◆ Required work ◆
- a) In the article on the Marcos holdings, which judge issued the preliminary injunction on the four Manhattan office towers?
- b) Retype the stretch of the article on the Marcos holdings from "The order includes" through "revolt in February.", word for word.

◆ Page extract ◆
################

A state judge in New York has temporarily prohibited some of Manhattan's best-known art galleries, antique dealers and jewelers from buying or selling any items believed owned by deposed Philippine president Ferdinand Marcos and his wife, Imelda.
Lawyers for the new Philippine government of Corazon Aquino said yesterday they also are trying to force the New York dealers to turn over their receipts and records of past sales involving the Marcoses and their business associates.
Justice Harold D. Baer of the New York Supreme Court ordered the dealers to appear in court next week to respond both to his order blocking any Marcos-related transactions and to the Aquino government's request for the receipts and records.
The order includes Sotheby's Parke Bernet Inc., the well-known auction house; Cartier jewelers on Fifth Avenue; Christie's auction house, various midtown art galleries, such as the Hammer Galleries, and individual dealers. The names were compiled by examining canceled checks and receipts the Marcoses left behind in the Malacanang Palace when they fled Manila during the popularly backed military revolt in February.
The Aquino government's move against the Marcos' artwork, antiques and jewelry comes on the heels of a federal court victory over the weekend involving $350 million in prime New York real estate. U.S. District Court Judge Pierre N. Leval on Saturday issued a preliminary injunction in the case, meaning he extended indefinitely his earlier, temporary order blocking all transactions involving four Manhattan office towers allegedly owned by Marcos.
Lawyers for the Center for Constitutional Rights, which represents the Aquino government, said they consider Leval's order a more significant step than the move against the artworks in the long legal battle to retrieve Marcos' "ill-gotten wealth." The Aquino government considers the valuable real estate, more than the art and other items, as the top priority.
But the effort to recover the artwork, jewelry, antiques and silverware marks a symbolic new attack against the most conspicuous and opulent trappings of what has been described as the Marcos' ostentatious lifestyle.
While Ferdinand and Imelda Marcos allegedly hid their ownership of the property through layers of "dummy" corporations, the valuable artwork and antiques were on display at the lavish Manhattan townhouse where the Marcoses used to entertain.

################

◆ Supplied material ◆
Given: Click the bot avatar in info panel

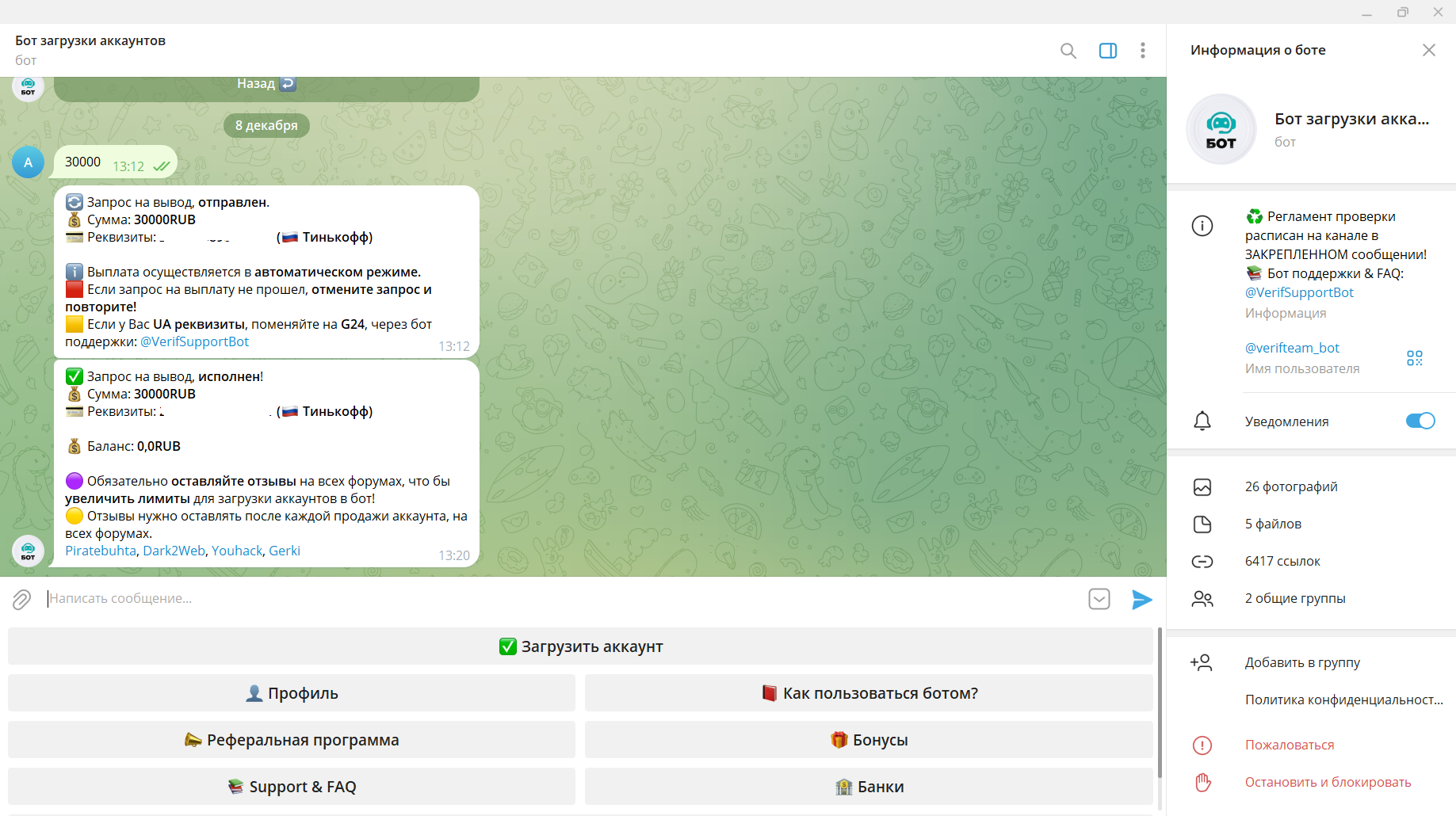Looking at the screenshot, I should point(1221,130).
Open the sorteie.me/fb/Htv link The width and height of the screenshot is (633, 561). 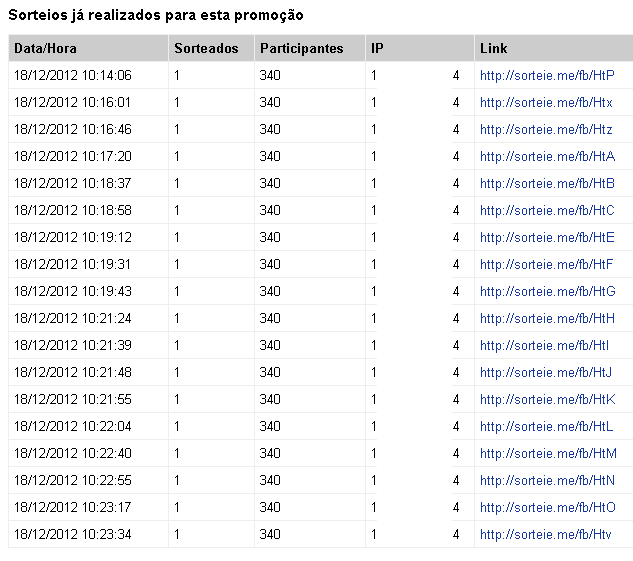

################

◆ Answers for the exercise ◆
- a) U.S. District Court Judge Pierre N. Leval.

- b)
The order includes Sotheby's Parke Bernet Inc., the well-known auction house; Cartier jewelers on Fifth Avenue; Christie's auction house, various midtown art galleries, such as the Hammer Galleries, and individual dealers. The names were compiled by examining canceled checks and receipts the Marcoses left behind in the Malacanang Palace when they fled Manila during the popularly backed military revolt in February.